Richard Rohr is founder of the Center for Action and Contemplation in Albuquerque, New Mexico, and a Franciscan priest of the New Mexico Province. He has led men's retreats with a focus on inner-healing from anger and rage. In the July 2010 issue of Sojourners magazine, Fr. Rohr published the article, Boys Don't Cry on why developing an inner life is essential to healing men from the explosive violence bottled up within. Below, he speaks with assistant editor Jeannie Choi.
Jeannie: You have worked a lot with men and the spiritual development of men. Share with me first how this issue became a passion for you.

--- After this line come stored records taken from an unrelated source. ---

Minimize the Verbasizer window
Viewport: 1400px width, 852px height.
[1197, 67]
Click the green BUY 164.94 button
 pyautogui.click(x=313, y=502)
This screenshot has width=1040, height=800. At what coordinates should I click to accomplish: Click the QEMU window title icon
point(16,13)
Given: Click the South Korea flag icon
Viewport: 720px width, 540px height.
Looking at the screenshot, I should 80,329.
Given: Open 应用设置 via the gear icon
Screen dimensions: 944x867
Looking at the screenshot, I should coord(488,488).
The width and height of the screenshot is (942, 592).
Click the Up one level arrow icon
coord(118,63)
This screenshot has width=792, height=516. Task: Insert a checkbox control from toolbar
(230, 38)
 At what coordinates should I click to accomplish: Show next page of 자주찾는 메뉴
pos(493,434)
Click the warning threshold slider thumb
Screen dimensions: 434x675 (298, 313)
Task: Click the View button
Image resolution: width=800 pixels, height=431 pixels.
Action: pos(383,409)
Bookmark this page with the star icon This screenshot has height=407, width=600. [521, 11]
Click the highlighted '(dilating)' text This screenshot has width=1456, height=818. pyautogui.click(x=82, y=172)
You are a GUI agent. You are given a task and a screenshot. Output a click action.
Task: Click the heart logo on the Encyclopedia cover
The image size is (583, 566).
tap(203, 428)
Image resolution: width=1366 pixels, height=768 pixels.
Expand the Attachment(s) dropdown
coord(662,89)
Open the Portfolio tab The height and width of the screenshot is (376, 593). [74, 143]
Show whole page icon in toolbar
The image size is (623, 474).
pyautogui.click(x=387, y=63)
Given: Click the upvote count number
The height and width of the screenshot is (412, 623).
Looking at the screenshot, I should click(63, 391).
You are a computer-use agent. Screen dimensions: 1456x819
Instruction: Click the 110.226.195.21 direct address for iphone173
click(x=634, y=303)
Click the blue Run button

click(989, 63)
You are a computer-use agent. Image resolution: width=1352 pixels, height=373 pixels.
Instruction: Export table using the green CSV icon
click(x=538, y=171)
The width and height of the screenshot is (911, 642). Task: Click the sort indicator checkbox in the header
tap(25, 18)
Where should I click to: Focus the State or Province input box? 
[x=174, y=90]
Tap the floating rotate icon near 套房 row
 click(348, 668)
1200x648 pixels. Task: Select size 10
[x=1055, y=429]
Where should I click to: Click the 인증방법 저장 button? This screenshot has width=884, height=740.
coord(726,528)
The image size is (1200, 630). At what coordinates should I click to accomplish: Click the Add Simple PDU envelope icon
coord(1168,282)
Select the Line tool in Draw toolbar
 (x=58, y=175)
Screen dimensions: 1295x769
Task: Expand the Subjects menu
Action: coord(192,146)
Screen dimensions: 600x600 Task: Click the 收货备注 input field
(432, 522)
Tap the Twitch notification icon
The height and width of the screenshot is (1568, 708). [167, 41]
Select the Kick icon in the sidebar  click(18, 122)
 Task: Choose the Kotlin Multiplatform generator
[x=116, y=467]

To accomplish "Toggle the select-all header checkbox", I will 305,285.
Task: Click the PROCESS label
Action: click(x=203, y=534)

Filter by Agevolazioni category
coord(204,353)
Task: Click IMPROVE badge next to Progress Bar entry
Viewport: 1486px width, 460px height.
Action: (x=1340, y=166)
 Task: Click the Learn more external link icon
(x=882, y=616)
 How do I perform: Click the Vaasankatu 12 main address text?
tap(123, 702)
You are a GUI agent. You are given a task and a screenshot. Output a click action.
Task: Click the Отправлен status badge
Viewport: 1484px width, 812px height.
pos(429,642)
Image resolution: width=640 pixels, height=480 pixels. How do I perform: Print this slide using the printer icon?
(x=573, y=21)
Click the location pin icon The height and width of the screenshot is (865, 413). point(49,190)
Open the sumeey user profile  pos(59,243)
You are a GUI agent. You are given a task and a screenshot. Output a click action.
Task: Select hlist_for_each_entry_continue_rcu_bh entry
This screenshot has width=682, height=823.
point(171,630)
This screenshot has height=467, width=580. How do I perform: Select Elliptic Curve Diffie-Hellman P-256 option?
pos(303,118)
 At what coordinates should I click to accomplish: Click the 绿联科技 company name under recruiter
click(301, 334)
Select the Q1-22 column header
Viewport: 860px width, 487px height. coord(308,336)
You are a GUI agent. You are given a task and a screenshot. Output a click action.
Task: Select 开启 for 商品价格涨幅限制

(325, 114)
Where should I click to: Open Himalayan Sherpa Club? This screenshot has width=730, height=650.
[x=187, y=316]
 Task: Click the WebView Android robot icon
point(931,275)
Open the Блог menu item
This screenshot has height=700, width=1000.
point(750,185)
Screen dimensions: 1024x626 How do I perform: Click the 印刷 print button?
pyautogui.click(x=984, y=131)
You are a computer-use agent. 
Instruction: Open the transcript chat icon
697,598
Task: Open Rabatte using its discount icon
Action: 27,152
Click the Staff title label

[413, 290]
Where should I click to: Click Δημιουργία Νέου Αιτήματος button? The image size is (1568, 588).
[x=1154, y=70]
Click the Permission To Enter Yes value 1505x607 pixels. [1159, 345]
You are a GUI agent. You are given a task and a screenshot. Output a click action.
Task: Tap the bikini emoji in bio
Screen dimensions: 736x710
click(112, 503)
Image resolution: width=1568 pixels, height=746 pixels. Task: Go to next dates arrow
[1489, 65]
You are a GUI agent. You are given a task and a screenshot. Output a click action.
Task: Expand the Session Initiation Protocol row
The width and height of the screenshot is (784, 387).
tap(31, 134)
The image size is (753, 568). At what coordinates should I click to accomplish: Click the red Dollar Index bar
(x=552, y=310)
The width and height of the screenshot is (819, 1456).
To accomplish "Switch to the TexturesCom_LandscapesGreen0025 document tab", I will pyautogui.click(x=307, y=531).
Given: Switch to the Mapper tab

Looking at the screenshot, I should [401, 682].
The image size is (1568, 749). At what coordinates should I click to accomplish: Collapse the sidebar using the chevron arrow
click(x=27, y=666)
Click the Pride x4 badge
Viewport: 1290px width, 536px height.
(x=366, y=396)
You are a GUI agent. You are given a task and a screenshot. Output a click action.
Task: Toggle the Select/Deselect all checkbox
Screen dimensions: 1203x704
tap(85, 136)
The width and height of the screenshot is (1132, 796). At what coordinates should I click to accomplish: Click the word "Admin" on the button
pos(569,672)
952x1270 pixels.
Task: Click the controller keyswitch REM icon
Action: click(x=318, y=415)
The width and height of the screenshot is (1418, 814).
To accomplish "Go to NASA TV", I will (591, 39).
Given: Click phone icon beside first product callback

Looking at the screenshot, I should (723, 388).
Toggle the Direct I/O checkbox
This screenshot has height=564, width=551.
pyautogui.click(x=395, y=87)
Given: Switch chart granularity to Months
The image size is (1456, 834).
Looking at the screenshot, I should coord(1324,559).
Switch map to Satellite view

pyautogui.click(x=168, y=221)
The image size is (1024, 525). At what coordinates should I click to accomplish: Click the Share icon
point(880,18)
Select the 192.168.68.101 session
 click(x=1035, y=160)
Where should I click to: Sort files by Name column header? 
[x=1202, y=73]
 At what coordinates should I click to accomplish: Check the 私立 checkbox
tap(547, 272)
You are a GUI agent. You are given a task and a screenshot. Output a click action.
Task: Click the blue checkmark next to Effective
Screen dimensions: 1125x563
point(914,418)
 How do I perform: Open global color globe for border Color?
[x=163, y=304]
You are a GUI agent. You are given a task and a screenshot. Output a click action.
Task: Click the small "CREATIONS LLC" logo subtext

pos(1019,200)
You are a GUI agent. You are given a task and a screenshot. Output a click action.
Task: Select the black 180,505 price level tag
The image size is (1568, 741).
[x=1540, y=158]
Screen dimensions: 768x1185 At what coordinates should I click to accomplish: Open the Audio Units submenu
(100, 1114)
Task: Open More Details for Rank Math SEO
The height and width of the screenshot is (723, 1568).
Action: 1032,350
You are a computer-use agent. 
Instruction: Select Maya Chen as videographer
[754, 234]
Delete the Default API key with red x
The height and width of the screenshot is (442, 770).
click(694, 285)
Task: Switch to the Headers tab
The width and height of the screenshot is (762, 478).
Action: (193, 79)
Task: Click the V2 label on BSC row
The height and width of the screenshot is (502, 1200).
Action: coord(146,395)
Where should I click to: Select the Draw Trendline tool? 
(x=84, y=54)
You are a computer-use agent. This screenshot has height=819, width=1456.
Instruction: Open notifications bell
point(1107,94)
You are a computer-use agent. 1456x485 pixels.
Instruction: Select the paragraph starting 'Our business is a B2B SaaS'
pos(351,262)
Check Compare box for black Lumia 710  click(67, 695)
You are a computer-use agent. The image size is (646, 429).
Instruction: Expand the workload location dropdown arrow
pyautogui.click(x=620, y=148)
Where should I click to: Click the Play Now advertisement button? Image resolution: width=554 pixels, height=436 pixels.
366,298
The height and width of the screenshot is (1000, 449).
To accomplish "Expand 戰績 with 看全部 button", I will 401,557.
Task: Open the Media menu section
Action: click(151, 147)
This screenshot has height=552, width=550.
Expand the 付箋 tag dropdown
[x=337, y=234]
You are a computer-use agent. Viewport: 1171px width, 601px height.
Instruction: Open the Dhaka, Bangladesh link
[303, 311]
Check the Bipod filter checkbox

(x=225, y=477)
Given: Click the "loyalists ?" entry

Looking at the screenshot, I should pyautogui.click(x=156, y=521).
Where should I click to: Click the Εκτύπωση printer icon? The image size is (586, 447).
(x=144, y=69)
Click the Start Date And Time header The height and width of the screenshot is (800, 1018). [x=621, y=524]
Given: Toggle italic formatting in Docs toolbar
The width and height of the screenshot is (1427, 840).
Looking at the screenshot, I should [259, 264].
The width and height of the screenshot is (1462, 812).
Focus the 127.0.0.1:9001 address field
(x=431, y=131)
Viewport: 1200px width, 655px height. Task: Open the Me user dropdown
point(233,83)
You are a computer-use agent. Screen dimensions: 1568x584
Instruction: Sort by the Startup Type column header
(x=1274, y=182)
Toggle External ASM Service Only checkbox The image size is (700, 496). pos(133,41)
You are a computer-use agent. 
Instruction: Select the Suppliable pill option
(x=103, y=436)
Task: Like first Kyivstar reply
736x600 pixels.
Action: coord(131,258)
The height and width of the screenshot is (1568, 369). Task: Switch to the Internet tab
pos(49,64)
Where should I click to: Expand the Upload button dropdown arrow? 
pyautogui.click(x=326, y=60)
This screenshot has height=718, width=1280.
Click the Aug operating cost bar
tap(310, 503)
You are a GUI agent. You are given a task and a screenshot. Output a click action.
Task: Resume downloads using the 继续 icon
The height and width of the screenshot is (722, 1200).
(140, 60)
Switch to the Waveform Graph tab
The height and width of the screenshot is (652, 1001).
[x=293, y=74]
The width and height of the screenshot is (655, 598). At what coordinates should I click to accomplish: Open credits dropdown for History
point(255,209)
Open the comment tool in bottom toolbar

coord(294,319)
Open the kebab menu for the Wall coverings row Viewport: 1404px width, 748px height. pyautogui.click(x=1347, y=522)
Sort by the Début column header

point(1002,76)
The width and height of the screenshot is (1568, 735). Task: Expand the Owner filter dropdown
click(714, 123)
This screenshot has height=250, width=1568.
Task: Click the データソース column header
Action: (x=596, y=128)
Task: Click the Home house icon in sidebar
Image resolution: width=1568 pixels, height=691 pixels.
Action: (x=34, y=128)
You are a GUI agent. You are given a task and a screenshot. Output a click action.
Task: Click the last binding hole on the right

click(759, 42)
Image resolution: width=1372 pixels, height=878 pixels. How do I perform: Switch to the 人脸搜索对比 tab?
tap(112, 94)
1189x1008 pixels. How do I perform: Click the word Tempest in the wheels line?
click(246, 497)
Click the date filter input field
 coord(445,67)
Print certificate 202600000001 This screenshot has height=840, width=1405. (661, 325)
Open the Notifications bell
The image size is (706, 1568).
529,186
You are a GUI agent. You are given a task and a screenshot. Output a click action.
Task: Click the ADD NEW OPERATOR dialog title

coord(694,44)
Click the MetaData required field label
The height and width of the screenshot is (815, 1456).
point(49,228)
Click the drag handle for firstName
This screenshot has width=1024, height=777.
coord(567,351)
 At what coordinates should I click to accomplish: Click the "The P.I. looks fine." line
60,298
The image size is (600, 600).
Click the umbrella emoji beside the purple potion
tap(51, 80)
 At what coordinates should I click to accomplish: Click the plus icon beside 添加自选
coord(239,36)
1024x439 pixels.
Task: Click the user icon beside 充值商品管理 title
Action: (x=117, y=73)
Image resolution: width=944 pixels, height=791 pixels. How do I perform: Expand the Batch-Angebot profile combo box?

Richard: You know, I first got involved in men’s work when I was rather young. I was the pastor of a lay community in Cincinnati approximately the time that Sojourners started, which is how Jim and I became close personal friends. We were very much involved in similar things. I realized shortly into it that so many of the young people [I'd worked with] had what I called “father wounds.” They either had alcoholic fathers, absent fathers, abusive fathers, or emotionally unavailable fathers was the most common. And it just got me already as a young priest involved in this issue of [asking] what is this emptiness, this anger, this longing that I found in so many of the young boys? And, of course, as a priest, cause we have the title "Father," we almost ask for it, that people project onto us a lot of their need for a father, both good and bad. So the complexity of all of that sort of drove me into the work.
Jeannie: As far as your own relationship with your father, how has that influenced the work that you do with the men that you work with?